To get my Funtoo bootstrapped, I started with an older stage3 so the resulting mini datacenter will hopefully run on a wider variety of Mac's including those dating back a few years.

When starting from a stage3 you need to untar it into a rootfs directory and tarball it up again with the appropriate metadata.yaml so that it can then be imported into lxd (see the section on Manually building an Image in Stéphane Graber's article)

Once you have imported your image you can use that to 'init' a new LXC image as follows:

lxc image import myfuntoostage3.tar.gz --alias funtoo
lxc init funtoo funtoo

Now we can do a few more handy tricks to link it through to your build hosts existing portage and distfiles repository as follows:

lxc config device add funtoo sharedmem disk source=/dev/shm path=/dev/shm
lxc config device add funtoo portagedir disk source=/usr/portage path=/usr/portage
lxc config device add funtoo distfiles disk source=/data/distfiles path=/var/distfiles
lxc config set funtoo security.privileged true

I've set security.priviledge to true since this means we get 'normal' uid:gid values in the exposed filesystem mounted on the build environment. Later we need to use this exposed rootfs to build an image usable by Xhyve.
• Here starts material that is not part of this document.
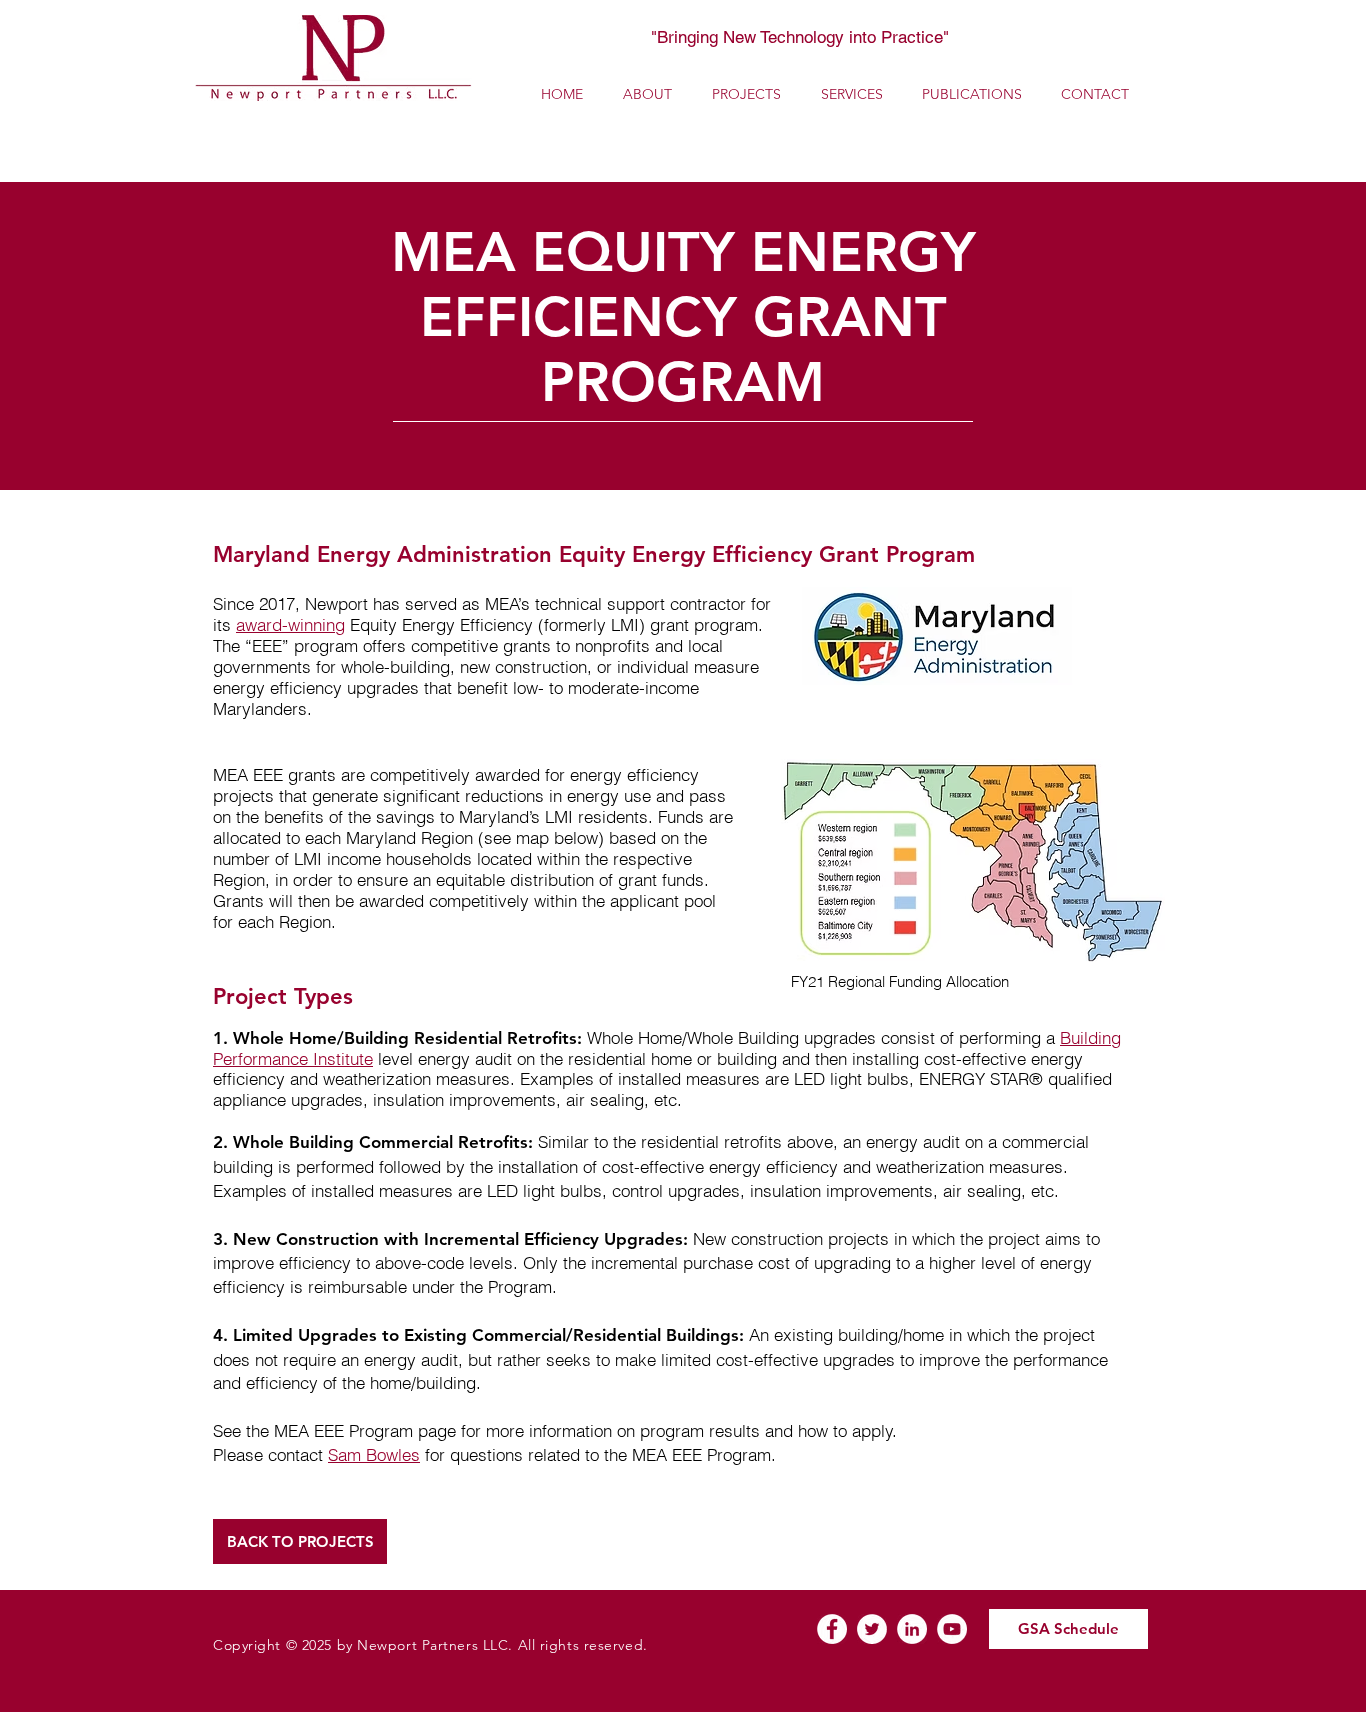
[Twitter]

So at this point if you list your images, you should see the new funtoo image appear

zen ~ # lxc list
+------------+---------+----------------------+------+------------+-----------+
|    NAME    |  STATE  |         IPV4         | IPV6 |    TYPE    | SNAPSHOTS |
+------------+---------+----------------------+------+------------+-----------+
| funtoo     | STOPPED |                      |      | PERSISTENT | 0         |
+------------+---------+----------------------+------+------------+-----------+

It is time to start the image, jump inside it and complete the usual steps to getting a running updated OS built from source. You can check out the instructions on Funtoo.org or refer to the notes for your distro of choice.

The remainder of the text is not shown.